By this point in the game, Ian and I had getting breakfast off the buffet down to a science!  He'd snag a yogurt for each kid as we were shown to our table and I'd peel off to get a plate full of fruit, ham slices, scrambled eggs and sausage.  Then I'd head to the table and start using teacup saucers for plates for the kids, doling out food for them while Ian went to get his food.  When he got back I'd head off for my plate (the best thing was the waffle bar where I'd top mine with chocolate sauce, shredded coconut and whipped cream ~ Mounds waffles, crazy good!).  We were getting really efficient!  But we did find that despite our best efforts we kept getting seated further and further from the rest of the diners and more tucked back into far away corners...

We decided to join the group tour to the zoo that morning even though we'd seen it back in 2007.  And despite the fact that so many of the large cats seemed so sad in their cages, I'm glad we did.  Our kids had a blast and thought that every animal was so cool!  And there were plenty of photo opportunities.  Did I mention the photo opps?

 A rare sighting of Westerners...
We had fun playing with Kevin's family each time we "sighted" them at the zoo.

 My "All-American" crew.  (ready for the consulate visit later that day)

So if we head right at the panda habitat...
(The stair step of kids plan the best route)

Haven't I asked before for someone to teach that imp on the right kid to smile?   

Daddy and "his girls."

 If I could really contain these guys in a pouch I would probably have a lot less mess to clean...

Watching the panda eat his bamboo.

From the zoo we headed back to the hotel for a quick nap and then it was off to the consulate.  After a quick speech from one of the officers, where Darcy's birthday was recognized with the other March kids, we listened intently for Darcy's name to be called so we could go up to the window to sign one last form ~ of course we were LAST.  But within an hour of walking in, we were walking back out with the promise that as long as we "didn't open the brown envelope" that our children would become US citizens at their port of entry.  
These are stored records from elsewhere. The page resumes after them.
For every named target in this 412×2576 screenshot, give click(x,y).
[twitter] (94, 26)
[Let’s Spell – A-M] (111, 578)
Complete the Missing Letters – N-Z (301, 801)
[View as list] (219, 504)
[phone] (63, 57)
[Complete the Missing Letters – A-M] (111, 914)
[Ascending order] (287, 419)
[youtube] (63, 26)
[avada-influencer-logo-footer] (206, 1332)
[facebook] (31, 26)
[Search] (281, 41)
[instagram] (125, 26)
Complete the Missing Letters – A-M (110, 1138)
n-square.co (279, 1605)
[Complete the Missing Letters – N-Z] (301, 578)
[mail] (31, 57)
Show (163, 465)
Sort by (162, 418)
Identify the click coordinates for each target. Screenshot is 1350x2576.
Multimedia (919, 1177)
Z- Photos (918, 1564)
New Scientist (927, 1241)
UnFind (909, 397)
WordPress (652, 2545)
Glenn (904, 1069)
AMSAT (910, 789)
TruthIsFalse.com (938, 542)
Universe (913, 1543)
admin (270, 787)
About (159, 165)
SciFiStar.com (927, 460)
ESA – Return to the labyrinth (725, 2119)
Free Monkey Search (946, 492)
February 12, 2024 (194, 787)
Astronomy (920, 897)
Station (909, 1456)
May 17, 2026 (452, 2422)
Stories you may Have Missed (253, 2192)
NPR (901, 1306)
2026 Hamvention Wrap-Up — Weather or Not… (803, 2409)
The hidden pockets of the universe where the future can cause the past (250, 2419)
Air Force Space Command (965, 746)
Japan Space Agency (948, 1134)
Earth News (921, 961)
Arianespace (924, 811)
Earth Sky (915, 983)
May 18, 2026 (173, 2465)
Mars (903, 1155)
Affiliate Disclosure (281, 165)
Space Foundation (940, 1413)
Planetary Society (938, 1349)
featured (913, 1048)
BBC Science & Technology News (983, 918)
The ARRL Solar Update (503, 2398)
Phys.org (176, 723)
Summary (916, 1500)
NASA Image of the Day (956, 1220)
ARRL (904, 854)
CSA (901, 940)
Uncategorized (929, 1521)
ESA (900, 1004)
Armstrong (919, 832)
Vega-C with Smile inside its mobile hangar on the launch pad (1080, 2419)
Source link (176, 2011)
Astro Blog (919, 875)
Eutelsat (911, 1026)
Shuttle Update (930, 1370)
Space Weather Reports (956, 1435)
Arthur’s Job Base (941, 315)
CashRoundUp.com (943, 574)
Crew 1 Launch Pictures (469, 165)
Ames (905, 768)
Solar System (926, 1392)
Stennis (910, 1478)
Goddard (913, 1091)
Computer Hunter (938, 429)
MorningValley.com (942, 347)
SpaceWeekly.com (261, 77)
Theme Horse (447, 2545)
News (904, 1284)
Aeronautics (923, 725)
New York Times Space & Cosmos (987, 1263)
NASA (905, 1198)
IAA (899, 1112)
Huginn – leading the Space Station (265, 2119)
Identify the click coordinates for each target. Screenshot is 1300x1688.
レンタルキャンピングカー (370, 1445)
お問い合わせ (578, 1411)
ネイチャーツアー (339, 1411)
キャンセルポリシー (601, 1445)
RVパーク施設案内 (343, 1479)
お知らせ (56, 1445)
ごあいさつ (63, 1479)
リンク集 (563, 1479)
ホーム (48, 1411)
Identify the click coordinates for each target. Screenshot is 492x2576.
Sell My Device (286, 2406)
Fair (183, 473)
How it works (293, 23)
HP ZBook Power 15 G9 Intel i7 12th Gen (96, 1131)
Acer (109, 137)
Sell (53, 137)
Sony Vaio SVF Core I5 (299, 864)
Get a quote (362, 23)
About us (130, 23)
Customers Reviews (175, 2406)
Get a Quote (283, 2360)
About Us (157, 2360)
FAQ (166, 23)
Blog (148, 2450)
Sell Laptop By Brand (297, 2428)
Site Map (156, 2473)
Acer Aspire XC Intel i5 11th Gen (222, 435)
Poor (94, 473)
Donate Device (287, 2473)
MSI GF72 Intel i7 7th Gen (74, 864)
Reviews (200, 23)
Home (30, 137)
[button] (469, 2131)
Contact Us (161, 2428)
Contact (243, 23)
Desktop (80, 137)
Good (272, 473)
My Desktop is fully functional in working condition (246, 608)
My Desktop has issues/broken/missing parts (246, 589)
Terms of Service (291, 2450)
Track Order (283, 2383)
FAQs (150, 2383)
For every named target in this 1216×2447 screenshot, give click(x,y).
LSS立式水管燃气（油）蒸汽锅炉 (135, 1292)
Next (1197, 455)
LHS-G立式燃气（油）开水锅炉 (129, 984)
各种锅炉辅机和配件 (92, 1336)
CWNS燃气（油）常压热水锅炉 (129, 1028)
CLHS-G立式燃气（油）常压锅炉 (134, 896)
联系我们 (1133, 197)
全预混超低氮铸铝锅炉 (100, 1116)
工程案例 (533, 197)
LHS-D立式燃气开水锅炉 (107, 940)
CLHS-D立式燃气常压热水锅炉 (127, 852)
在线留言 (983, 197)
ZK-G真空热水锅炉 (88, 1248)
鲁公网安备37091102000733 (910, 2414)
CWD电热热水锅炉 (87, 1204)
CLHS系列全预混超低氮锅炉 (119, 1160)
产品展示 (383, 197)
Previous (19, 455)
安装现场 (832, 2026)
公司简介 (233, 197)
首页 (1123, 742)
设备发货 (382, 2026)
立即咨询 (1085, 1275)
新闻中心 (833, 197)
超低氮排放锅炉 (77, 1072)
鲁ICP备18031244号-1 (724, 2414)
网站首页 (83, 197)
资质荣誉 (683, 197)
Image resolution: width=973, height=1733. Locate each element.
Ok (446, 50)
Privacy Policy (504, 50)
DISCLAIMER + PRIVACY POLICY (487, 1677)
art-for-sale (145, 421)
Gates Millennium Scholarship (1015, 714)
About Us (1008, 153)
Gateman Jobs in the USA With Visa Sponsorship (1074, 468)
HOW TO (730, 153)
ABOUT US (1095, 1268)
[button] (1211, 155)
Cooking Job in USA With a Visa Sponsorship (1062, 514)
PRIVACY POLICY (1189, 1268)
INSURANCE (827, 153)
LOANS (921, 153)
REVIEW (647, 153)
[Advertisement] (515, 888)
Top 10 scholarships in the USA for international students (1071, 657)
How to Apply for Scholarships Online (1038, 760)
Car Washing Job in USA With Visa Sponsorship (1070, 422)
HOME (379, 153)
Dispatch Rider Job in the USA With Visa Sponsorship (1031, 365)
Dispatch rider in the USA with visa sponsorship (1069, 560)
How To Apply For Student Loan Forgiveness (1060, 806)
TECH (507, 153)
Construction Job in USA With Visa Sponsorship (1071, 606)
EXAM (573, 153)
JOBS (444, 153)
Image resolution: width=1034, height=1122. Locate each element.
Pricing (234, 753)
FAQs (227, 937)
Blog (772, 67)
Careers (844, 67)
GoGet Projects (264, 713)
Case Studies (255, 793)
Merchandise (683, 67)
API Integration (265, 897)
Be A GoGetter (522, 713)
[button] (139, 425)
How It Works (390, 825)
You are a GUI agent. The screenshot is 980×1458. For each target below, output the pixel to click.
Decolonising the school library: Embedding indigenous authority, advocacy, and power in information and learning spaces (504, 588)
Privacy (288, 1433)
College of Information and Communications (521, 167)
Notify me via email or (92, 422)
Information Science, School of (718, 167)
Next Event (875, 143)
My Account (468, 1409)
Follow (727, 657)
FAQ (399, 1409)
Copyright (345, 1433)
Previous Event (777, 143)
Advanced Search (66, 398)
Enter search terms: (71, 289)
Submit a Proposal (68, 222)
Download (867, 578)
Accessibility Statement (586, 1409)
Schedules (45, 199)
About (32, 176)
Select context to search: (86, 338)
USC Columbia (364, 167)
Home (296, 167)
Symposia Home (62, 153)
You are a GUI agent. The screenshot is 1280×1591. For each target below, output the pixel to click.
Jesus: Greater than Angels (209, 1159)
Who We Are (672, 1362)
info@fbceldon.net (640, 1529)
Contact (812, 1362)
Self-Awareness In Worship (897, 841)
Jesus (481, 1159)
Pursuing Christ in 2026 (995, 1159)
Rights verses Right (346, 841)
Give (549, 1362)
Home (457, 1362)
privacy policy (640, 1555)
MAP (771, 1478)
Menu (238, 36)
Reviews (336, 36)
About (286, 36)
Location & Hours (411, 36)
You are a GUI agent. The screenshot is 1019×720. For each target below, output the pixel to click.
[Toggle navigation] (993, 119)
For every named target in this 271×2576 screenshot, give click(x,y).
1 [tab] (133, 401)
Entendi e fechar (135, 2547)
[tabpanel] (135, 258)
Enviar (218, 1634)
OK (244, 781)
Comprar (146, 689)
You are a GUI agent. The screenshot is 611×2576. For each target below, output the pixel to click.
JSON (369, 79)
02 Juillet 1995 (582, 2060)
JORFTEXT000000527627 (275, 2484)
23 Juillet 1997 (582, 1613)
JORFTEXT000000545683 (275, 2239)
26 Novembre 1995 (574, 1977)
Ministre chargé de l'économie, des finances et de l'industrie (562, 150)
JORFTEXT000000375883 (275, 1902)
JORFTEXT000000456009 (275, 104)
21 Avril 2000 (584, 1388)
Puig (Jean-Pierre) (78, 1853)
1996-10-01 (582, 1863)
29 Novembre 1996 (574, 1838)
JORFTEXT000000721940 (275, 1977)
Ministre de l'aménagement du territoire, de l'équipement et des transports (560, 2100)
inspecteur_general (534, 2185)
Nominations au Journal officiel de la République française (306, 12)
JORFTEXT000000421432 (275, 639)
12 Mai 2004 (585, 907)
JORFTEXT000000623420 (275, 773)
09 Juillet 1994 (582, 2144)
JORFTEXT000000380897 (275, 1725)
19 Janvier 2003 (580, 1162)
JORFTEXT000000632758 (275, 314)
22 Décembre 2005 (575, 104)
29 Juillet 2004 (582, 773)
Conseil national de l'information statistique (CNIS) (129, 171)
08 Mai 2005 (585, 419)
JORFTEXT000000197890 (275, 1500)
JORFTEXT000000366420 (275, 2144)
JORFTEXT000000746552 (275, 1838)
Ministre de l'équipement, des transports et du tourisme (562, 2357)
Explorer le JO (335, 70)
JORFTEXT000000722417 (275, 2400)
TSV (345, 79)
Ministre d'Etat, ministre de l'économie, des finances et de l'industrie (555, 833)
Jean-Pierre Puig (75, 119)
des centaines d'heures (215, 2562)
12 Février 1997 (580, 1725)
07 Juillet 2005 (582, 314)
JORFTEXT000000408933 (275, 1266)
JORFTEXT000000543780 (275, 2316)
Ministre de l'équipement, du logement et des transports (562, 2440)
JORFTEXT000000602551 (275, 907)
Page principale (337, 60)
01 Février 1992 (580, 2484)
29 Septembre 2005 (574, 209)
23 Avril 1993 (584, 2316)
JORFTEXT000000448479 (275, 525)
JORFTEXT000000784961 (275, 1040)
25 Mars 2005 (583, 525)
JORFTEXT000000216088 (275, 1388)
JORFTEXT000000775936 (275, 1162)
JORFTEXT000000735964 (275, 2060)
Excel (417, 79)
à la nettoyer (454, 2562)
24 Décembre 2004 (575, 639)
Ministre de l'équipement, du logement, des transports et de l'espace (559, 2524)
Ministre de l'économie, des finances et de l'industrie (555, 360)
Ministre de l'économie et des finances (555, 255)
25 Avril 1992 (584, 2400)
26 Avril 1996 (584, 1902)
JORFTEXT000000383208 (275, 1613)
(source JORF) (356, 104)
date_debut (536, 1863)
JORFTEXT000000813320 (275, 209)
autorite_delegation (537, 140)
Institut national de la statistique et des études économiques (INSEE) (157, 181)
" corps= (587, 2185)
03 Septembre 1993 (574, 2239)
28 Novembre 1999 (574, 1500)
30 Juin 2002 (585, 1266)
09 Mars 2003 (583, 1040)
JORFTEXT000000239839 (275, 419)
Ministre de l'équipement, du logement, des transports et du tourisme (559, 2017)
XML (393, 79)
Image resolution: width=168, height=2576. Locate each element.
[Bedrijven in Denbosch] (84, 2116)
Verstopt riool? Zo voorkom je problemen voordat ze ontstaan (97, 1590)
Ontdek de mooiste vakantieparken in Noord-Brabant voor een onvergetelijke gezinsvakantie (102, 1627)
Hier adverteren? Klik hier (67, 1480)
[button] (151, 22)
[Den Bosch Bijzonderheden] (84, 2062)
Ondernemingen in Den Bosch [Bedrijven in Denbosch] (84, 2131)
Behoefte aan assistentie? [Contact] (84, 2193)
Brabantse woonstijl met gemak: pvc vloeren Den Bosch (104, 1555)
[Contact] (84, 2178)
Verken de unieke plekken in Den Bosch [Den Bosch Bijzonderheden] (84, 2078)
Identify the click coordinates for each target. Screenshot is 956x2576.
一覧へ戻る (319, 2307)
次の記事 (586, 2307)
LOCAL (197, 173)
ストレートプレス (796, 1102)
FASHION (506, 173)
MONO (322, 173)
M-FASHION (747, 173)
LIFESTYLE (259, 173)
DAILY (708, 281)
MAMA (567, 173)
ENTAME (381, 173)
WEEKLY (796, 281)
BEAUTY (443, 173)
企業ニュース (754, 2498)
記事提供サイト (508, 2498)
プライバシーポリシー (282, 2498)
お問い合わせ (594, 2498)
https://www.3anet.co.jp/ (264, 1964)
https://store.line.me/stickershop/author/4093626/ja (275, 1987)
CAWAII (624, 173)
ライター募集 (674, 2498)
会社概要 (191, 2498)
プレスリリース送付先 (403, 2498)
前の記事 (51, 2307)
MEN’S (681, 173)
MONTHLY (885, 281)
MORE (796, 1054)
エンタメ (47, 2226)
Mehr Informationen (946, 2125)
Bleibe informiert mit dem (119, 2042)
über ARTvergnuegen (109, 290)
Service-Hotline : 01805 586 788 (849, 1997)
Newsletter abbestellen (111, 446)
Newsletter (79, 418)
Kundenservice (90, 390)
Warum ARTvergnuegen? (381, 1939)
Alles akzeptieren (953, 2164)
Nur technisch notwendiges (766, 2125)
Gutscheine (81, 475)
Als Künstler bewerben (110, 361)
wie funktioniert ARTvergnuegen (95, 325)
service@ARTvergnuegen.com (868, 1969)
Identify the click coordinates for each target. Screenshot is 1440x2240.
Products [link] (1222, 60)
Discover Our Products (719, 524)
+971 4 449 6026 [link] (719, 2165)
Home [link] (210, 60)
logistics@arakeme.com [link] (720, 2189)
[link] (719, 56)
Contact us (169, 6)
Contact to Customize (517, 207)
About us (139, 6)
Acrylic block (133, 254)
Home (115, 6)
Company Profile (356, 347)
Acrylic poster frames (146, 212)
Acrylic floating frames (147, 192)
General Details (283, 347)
Tuesday evening was the birthday of one of newly adopted Janie's sisters, so our family joined hers for dinner in one of the hotel restaurants.  We did a great job of ordering from the menu and I think I can say that I liked everything on the table.  Then we had the pleasure of heading back upstairs into yet another executive suite room to chat for a while with Janie's new family.  This is the family with THIRTEEN daughters.  

 Mom (Yolanda) and Dad (Dale) with Zoe, Janie, Desiree, and Naiomi
all other siblings at home

Four from China, seven from Ethiopia, one from South Korea, and one adopted domestically.  Yolanda and Dale were a joy to get to know, and if weren't for the fact that they live all the way in Idaho, I think we'd be seeing a lot of them.  I think one of my favorite quotes of the entire trip was Dale saying, "You know, some folks think I've sentenced myself to life with kids in the house, but I simply tell them that I can't imagine it any other way."  

And oh how I can relate.  Do you know how many folks have told us we're crazy for deciding to have three kids within a year of each other in age?  But I can't imagine it any other way either...


Nancy said...

Wow! 13 daughters!

Tina Michelle said...

Wow 13 daughters, that is a lot of girl time there! I would love to hear more of their story, did they have a blog? I love that all their girls were dressed alike.

Traci said...

Aunt Cici wouldn't have it any other way either. Your kids are precious to me!

Laurie said...

Can you FIT one more kid in that kangaroo pouch? Let me know! :)

Bekah said...

I think you're crazy in a good way! 13 weddings...I can't imagine!

withgratefulhearts said...

Does this family with all the daughters (Yolanda and Dale) have a blog? Sorry, I realize I'm commenting on an old post.